The interview was edited for brevity and clarity.

I think for the followers that have been with you on your journey in esports, Juked.gg makes sense. You were always the guy for the esports calendar. How can fans even discover esports streams? It’s all over the place. Back in the day, it was even on different streaming platforms, and it’s once again moving into that space. Do you think you’re on a good path to solving these issues with Juked.gg?

You’re exactly right. I don’t want to say it’s a life mission, that’s probably too dramatic, but it’s something that I have been thinking about and wanted to solve for actually more than a decade. If you go back to as early as 2009, a couple of friends and myself, we actually built a website called gamescast.tv. This is before League of Legends, Starcraft 2, this was just as those games were coming in. We built this website that aggregated streams from livestream, ustream, justin.tv, and own3d. It was a super simple platform, we just used the APIs of these services with the goal of being the place where you go to find esports streams. It’s no stretch to say that this has been something like version .001 of it in 2009 and 2010. 

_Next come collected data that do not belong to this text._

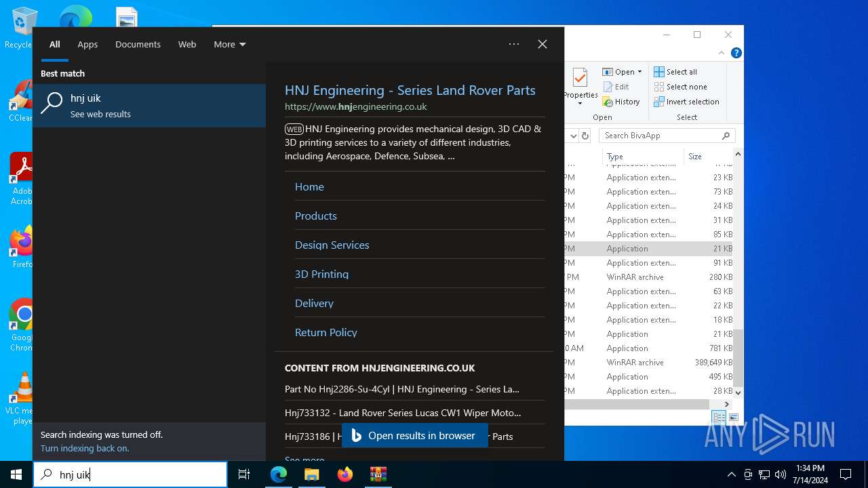The height and width of the screenshot is (488, 868).
Task: Click the volume icon in system tray
Action: click(x=781, y=474)
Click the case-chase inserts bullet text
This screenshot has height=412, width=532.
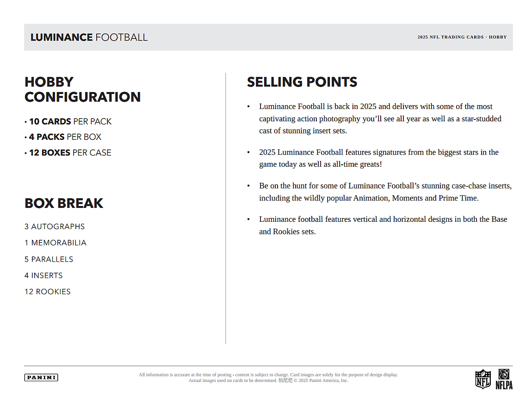[x=385, y=192]
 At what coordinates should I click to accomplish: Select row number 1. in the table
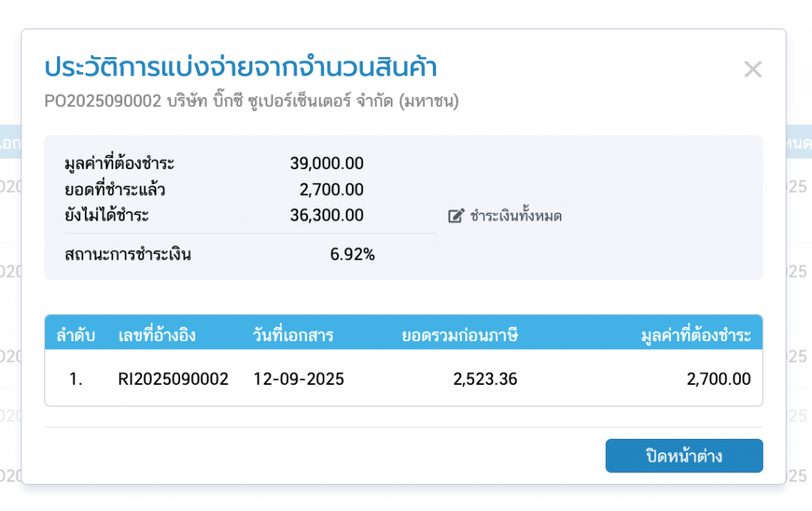(x=76, y=379)
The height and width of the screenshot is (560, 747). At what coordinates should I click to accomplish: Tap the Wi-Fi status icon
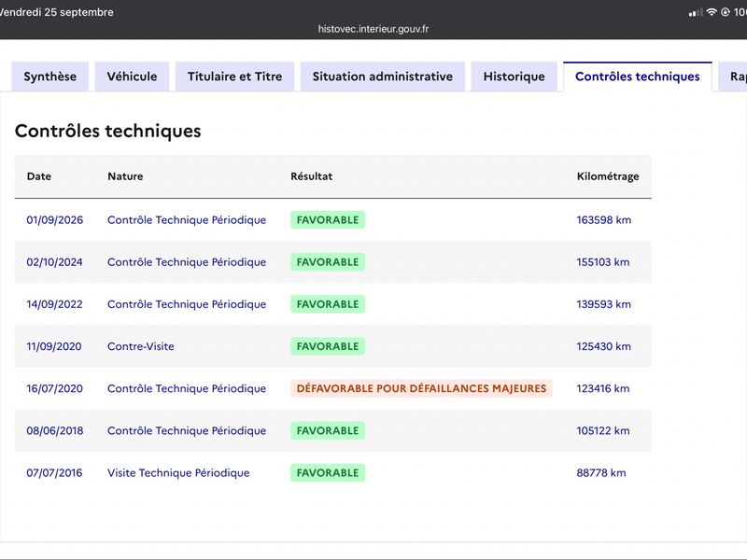pyautogui.click(x=712, y=12)
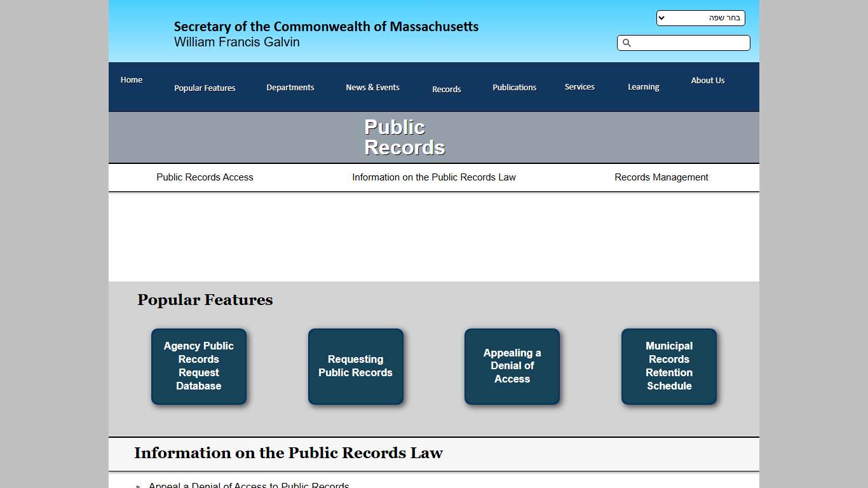Open Information on the Public Records Law tab

(x=434, y=177)
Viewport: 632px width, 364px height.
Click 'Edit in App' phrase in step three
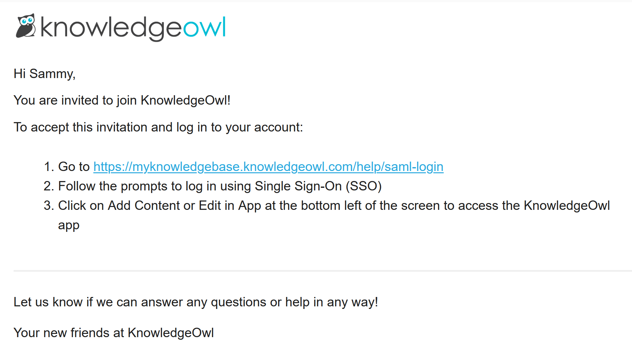click(230, 206)
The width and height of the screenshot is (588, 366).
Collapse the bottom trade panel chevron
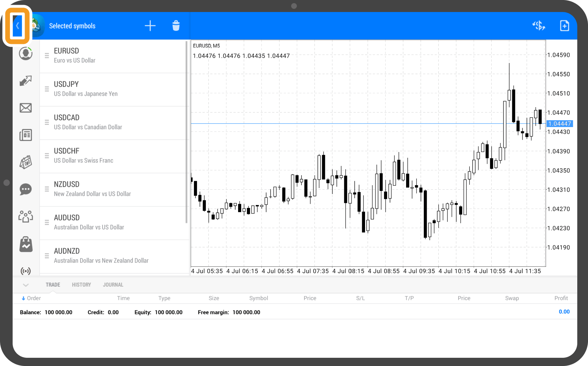(x=26, y=285)
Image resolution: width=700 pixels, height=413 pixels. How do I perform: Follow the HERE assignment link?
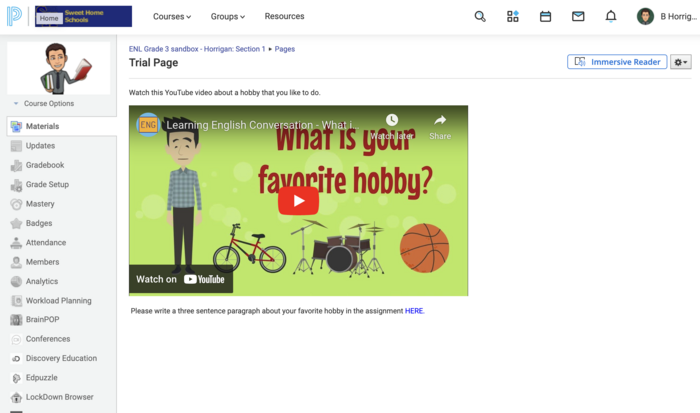(414, 311)
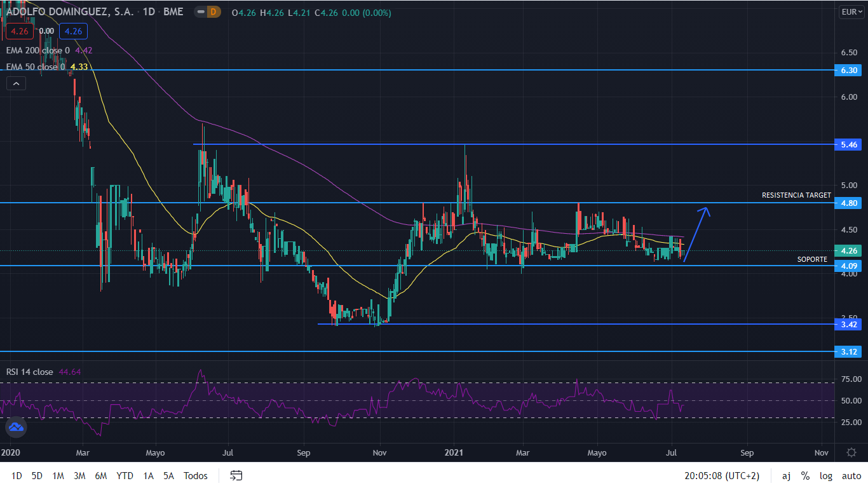Select the EMA 200 indicator legend

pos(38,50)
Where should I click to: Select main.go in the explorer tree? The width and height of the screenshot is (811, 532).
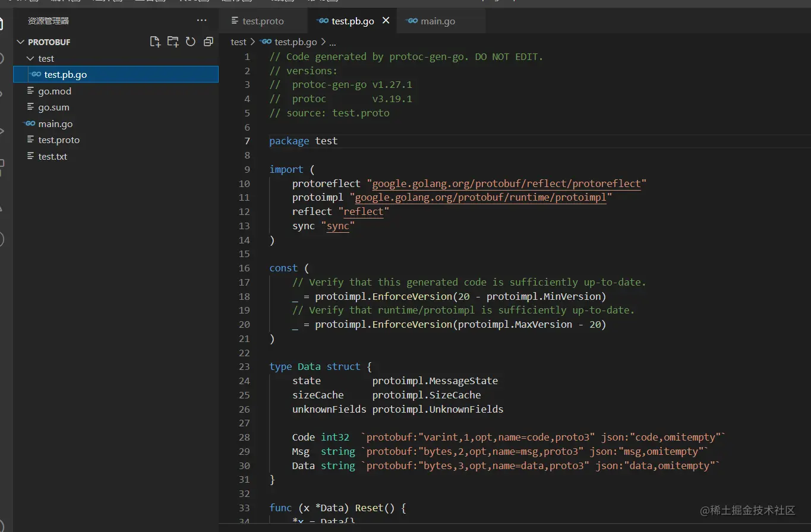click(x=55, y=124)
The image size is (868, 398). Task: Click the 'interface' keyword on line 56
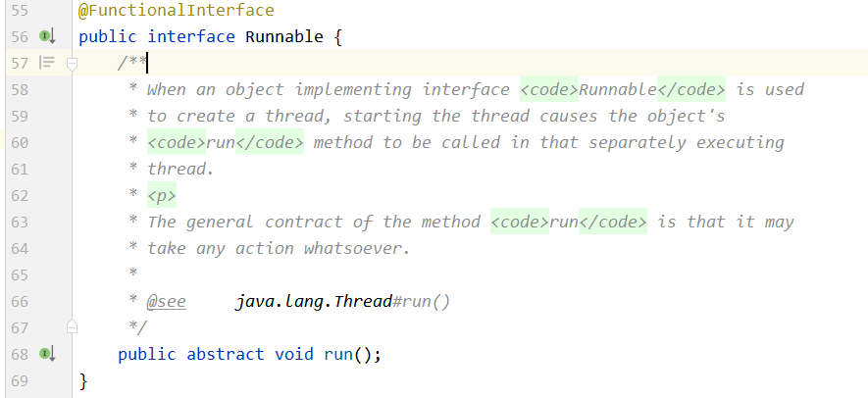[x=191, y=37]
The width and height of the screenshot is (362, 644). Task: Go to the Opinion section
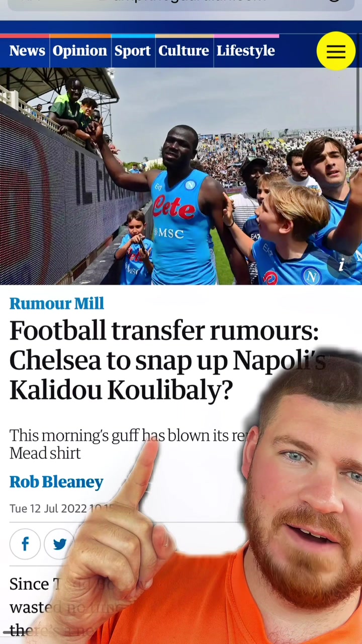80,51
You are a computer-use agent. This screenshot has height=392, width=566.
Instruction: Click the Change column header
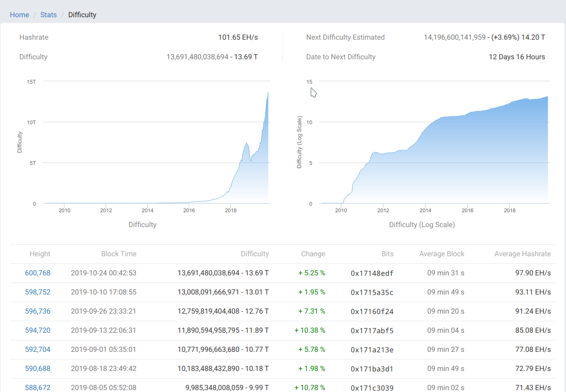tap(313, 254)
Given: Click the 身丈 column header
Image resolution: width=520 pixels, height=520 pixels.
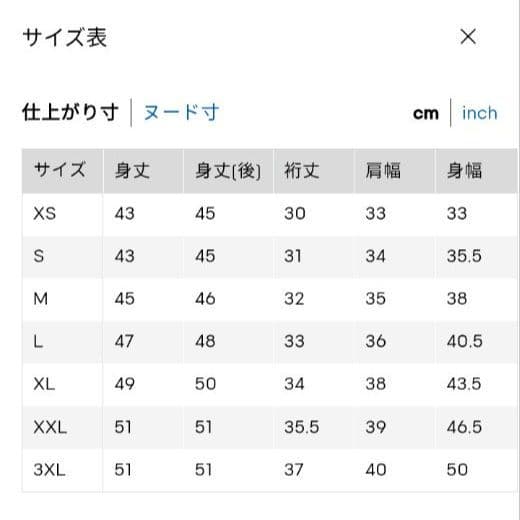Looking at the screenshot, I should click(x=132, y=170).
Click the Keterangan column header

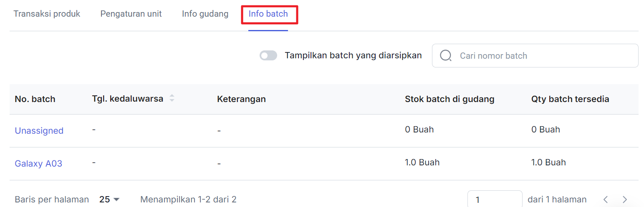241,99
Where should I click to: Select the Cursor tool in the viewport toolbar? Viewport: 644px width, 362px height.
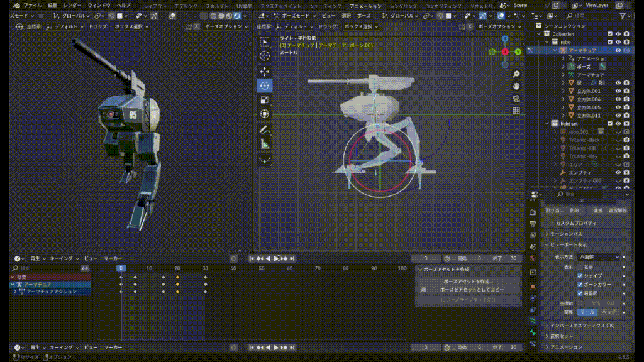pos(265,56)
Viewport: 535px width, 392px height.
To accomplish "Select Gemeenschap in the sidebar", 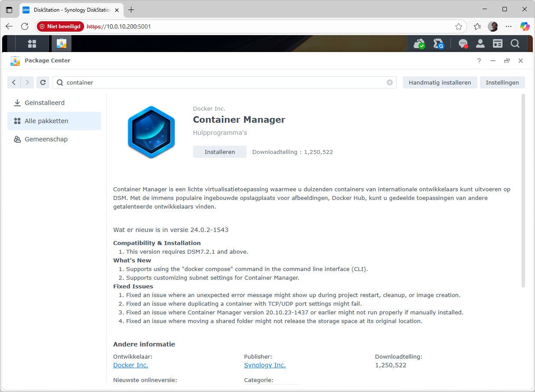I will pyautogui.click(x=46, y=139).
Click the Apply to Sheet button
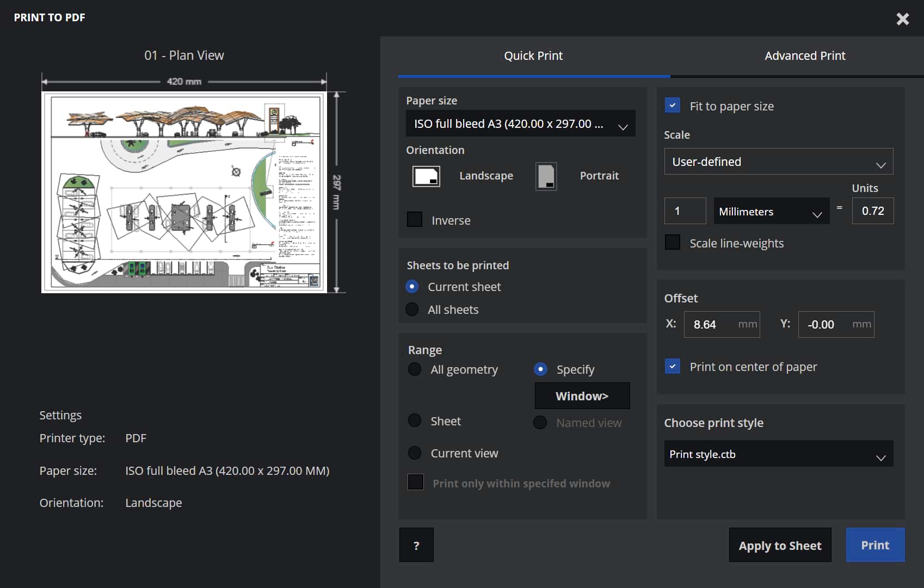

Then I obviously joined Twitch’s founding team in 2011, which was amazing and I wanted to solve that problem at Twitch as well, but I was never able to get the engineering or the resources I wanted to build this type of product internally within Twitch. I don’t think there is anyone else on the planet who has put more time and more thought into this specific issue “discovery in esports.”

Yeah, that’s definitely true. The underlying premise, of course, is that you must believe that there are people out there that aren’t just one-game-followers. Do you see Juked more as an attractor of new esports fans, or is it more to get the already dedicated esports fan to join in on the next esport? 

I think it’s definitely both. We’d love Juked to be part of growing esports and make it easier for people to get into esports in the first place, but I think one thing that’s really important for us is creating a sense of community on the platform. A huge part of what the problem what we’re solving is discovery. It’s pretty difficult to know what’s happening every week across many major games, but we also want to build a deeper sense of community for esports fans. 

Like myself, like you Yiska, who maybe follow multiple games, you not only want to know when your favourite teams are playing, the big storylines, what to watch each week, easier access to the bracket and scores but we also want you to feel like Juked is your home as an esports fan. It’s where you come and commune with other like-minded fans. This is a huge part of our product development that’s going to be happening over the next six to twelve months. We are going to be focusing much more on these engagement and social functionalities, but today we want new fans to get into this space. We want to be the place where you go if you’re a hardcore fan like myself and follow multiple games.

To address your question directly, I think Juked was founded on the fundamental belief that there are people like me and you out there that want to follow multiple games. I can’t tell you how many times throughout my decade-plus in esports, people I’ve talked to said “No, that doesn’t exist. Nobody is like that. A CS:GO fan only watches CS:GO. Don’t even try to make them watch DotA.” But I truly believe that this is an audience worth serving and time is on our side. There’s only going to be more and more people who follow multiple games in the future. When I talk to esports fans, the average person, the median follows two to three games closely but will casually watch three, four, five, six, even seven other games, if there’s something happening and they happen to find the stream. I know this is anecdotal evidence, this is people I’m talking to. It’s our users. It’s the absolute median use case that I’m seeing.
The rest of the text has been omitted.